The cabling provided is long and straightforward, although the connectors to the earcups themselves are once again Sennheiser's own design, which slightly limits your ability to replace and repair them if they break.
The headphone's earcups are finished in a nice soft velour that remains comfortable even after a couple of hours, which is always welcome. The clamping isn't too forceful at all, in our experience, so this is a really comfortable pair of headphones to wear, and fairly lightweight at 260g.
That said, the price Sennheiser has attached, at a hair under $600 or £500, borders on the luxury, and this isn't really a luxury product, right down to the simple bag that accompanies it instead of a real storage case.
- 38mm dynamic transducers
- 8 - 41,500Hz frequency response
- 300 Ω impedence
Some audiophiles chase the holy grail of neutrality, the idea that you can hear music exactly as it was recorded, without any software or hardware distorting or changing sound signatures according to outside influences.
That's a laudable concept and it's one that Sennheiser often gets closer to than many alternatives, but it's actually not quite the core of the HD 660S2, which is actually arguably a little less neutral than its predecessor.
Sennheiser has subtly beefed up the low-end output here to give you a little more oomph if you're listening to music that warrants it.
This makes for richer delivery if you delve into bands that make the most of bass, whether it's crashing rock from Songs for the Deaf or the glitchy power of Justice's Waters of Nazareth.
Luckily, there's no compromise on detail in the bargain, so you're still going to get excellent performance from the HD 660S2 if you're sticking to classic music or lighter genres.
We used Tidal for most of our testing, and while audiophile converts won't need winning over, it's worth being clear that you will, even without a huge amount of experience, be able to easily tell the difference if you swap between high and low-bitrate audio options of tracks you love.

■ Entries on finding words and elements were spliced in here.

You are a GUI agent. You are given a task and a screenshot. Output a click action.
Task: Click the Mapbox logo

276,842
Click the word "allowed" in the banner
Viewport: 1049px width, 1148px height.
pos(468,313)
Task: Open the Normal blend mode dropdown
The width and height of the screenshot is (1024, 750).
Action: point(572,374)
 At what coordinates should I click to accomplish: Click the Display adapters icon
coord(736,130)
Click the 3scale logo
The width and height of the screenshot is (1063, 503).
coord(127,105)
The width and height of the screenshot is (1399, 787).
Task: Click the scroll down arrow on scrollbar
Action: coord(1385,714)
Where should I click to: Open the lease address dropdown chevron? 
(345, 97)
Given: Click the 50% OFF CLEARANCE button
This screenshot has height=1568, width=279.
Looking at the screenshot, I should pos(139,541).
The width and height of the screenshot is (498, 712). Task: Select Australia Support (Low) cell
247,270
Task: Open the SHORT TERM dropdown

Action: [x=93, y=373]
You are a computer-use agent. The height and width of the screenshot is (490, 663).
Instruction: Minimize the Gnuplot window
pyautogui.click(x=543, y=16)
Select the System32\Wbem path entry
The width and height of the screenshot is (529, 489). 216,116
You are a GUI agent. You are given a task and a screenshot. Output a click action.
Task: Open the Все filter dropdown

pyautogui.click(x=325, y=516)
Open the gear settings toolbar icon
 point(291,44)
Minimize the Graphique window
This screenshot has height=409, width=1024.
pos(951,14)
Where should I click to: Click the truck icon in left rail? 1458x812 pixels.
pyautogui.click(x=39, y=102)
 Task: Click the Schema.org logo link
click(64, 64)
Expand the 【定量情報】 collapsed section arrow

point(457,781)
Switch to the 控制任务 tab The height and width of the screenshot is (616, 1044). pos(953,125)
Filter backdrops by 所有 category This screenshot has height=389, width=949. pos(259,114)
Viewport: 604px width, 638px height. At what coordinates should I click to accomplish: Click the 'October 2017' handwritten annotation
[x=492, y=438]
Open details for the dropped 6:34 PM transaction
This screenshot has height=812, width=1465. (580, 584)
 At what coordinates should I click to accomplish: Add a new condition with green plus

That game can keep you occupied for a while when you first unbox the headphones, frankly, but more seasoned listeners will simply sink into new and old material alike in confidence that they're hearing it very, very close to how it should sound.
Balance is a hard thing to come by in audio, but Sennheiser has managed it here, albeit in a way that doesn't make us feel like the leap from its other 600-series headphones is a generational one.
To spell that out further, if you already have a 600-series set that's still in solid condition, we don't think there's anything pressing about the HD 660S2 to make you upgrade, given its really chunky price tag.
In fact, with discounted prices available on a number of older models, picking exactly which option offers the best performance-per-pound will be a game that keeps enthusiasts occupied for quite some time, we'd wager.
If you're looking for a new set of home-listening open-back headphones and you don't really have a benchmark by which to measure them, there's no denying that the HD 660S2 represents a pretty excellent sonic option.
Sennheiser has upgraded its previous sound signatures in small, but fairly telling ways to deliver a superb package that can handle almost anything you throw its way.
However, the price tag it's attached to the HD 660S2 is a little hard to take right now, without some more luxurious touches to go with it. That's not helped by the fact some careful digging will provide bargains in the form of older Sennheiser 600-series headphones at potentially half the price. Which model you prefer might be a matter of how much work and research you're prepared to put into getting incredible home audio.